Task statement -> Reproduce the records starting with the line that contains "Task: Click the red trash delete icon" and going on through the line that contains "This screenshot has height=903, width=1024.", substituting "microphone" for "headphones" and leaving everything else unchanged.

(Saved data entries)
====================
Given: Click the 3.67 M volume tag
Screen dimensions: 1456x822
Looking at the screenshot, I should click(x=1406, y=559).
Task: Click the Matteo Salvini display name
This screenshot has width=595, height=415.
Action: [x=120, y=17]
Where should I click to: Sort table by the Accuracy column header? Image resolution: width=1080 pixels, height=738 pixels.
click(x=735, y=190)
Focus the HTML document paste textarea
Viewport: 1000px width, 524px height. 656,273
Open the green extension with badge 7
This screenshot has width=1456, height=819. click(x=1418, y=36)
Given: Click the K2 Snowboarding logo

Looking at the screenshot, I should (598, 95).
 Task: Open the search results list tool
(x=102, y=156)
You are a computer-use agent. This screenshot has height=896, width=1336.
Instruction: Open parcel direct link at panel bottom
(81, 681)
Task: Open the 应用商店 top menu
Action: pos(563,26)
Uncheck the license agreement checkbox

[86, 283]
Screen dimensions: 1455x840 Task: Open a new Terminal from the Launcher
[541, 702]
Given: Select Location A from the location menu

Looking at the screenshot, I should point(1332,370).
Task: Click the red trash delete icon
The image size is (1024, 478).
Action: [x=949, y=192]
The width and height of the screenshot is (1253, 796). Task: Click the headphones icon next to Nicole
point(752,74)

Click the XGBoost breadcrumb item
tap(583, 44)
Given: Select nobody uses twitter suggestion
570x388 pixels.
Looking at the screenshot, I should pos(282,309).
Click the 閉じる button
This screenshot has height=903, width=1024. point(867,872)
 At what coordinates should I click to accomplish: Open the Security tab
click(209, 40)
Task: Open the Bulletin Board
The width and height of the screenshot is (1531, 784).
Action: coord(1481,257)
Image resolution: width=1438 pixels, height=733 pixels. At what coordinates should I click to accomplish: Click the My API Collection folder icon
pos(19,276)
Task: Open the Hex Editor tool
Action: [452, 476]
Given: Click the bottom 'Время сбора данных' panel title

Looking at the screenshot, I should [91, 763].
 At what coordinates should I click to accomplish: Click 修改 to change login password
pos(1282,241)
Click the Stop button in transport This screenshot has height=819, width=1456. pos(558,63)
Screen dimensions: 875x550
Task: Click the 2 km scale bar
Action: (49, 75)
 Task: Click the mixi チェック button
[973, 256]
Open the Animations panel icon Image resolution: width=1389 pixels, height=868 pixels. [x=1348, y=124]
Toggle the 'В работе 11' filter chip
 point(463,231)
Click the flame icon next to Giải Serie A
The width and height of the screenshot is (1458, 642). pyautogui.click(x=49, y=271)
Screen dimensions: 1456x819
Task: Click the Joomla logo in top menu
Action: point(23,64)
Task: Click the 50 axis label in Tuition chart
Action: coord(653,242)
====================
Output for this task ->
Task: Click the red trash delete icon
The image size is (1024, 478).
Action: [x=949, y=192]
The width and height of the screenshot is (1253, 796). Task: Click the microphone icon next to Nicole
point(752,74)

Click the XGBoost breadcrumb item
tap(583, 44)
Given: Select nobody uses twitter suggestion
570x388 pixels.
Looking at the screenshot, I should pos(282,309).
Click the 閉じる button
This screenshot has height=903, width=1024. point(867,872)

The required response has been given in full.